----- Data excerpts -----
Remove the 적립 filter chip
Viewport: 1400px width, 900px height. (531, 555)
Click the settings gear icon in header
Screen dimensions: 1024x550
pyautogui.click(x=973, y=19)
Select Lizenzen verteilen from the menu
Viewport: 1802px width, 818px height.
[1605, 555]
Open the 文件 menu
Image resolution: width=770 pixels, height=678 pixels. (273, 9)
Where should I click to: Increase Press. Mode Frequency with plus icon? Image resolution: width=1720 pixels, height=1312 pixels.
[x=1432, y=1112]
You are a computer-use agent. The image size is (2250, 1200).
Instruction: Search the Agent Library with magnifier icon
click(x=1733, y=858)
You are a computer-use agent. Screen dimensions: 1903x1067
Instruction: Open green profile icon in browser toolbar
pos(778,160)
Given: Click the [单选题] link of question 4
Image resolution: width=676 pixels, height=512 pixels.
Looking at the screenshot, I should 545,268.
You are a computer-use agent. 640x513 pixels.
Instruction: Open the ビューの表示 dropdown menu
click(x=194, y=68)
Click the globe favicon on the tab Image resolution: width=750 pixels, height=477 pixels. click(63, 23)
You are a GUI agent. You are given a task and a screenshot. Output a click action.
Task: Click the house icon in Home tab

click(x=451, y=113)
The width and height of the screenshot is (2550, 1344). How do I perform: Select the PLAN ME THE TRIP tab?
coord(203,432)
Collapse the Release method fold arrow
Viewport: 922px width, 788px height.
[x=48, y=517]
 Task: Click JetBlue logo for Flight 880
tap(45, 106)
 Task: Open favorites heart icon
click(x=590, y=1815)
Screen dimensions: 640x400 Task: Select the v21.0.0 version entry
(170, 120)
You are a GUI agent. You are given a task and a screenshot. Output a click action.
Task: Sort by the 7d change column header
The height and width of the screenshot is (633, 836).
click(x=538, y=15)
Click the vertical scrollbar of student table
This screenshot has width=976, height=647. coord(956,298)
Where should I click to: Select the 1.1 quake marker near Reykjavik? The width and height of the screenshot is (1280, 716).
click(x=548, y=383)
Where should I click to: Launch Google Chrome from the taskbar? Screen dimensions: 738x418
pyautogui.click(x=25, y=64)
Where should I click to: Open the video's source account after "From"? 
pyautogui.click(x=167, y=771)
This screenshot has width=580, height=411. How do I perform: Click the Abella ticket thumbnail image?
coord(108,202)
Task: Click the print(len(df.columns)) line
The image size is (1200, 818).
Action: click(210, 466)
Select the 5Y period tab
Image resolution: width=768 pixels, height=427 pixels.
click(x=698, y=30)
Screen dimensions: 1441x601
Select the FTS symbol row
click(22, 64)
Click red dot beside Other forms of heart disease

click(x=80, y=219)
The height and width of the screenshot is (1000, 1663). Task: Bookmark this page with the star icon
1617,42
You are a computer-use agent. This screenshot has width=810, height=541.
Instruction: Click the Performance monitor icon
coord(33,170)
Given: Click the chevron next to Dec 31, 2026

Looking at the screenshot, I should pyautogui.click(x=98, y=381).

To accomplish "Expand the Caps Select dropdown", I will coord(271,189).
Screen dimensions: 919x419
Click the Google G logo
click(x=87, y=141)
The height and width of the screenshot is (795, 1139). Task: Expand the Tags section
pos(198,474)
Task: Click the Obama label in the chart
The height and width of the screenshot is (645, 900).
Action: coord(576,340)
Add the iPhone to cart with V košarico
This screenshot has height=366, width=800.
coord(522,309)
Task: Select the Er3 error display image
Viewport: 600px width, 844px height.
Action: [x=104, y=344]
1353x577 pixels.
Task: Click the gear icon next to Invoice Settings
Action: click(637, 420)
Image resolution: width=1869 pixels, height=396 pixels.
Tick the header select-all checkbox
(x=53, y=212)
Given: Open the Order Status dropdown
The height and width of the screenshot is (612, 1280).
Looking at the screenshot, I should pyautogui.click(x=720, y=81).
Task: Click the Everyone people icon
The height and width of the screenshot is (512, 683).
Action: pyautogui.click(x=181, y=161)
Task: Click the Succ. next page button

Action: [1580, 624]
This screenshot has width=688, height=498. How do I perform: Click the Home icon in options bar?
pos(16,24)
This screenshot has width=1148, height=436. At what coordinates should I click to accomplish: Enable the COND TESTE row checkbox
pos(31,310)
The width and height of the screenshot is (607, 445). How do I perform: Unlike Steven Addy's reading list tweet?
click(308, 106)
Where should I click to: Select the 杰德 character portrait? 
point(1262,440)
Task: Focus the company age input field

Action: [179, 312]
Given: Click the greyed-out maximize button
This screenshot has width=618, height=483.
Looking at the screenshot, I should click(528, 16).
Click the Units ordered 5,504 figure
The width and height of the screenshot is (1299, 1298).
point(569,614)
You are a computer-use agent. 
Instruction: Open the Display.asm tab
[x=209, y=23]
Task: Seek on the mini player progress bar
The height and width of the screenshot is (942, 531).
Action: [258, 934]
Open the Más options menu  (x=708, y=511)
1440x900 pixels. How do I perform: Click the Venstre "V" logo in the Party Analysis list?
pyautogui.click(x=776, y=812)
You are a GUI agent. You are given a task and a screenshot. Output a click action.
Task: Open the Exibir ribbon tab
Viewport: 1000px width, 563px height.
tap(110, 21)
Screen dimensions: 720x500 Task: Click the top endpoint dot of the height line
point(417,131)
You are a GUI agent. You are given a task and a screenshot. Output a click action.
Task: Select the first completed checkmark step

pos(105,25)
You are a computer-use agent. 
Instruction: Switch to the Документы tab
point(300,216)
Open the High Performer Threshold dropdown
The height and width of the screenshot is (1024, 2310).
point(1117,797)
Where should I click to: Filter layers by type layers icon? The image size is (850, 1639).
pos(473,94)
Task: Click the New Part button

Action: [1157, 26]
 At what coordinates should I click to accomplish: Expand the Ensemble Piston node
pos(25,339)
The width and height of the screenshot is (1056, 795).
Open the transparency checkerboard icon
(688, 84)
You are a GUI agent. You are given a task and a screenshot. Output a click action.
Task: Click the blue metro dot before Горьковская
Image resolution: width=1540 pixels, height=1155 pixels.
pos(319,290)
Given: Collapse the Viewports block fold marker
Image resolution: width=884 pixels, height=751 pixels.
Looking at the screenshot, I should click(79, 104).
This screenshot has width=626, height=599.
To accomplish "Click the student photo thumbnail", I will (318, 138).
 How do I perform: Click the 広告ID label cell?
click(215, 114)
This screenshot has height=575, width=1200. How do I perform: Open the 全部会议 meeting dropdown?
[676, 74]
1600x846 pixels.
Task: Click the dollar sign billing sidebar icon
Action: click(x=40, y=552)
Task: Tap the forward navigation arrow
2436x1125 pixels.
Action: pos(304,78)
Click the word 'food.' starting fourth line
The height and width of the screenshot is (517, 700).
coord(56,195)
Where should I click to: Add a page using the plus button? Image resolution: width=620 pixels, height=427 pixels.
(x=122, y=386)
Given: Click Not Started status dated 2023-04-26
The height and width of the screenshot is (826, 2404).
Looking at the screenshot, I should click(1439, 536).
-----
### What you have to do
Would you please filter the lines above and copy every one that includes "computer"?

### Written solution
You are a computer-use agent. The image size is (2250, 1200).
You are a computer-use agent. Screen dimensions: 1903x1067
You are a computer-use agent. 640x513 pixels.
You are a computer-use agent. This screenshot has width=810, height=541.
You are a computer-use agent. 
You are a computer-use agent. 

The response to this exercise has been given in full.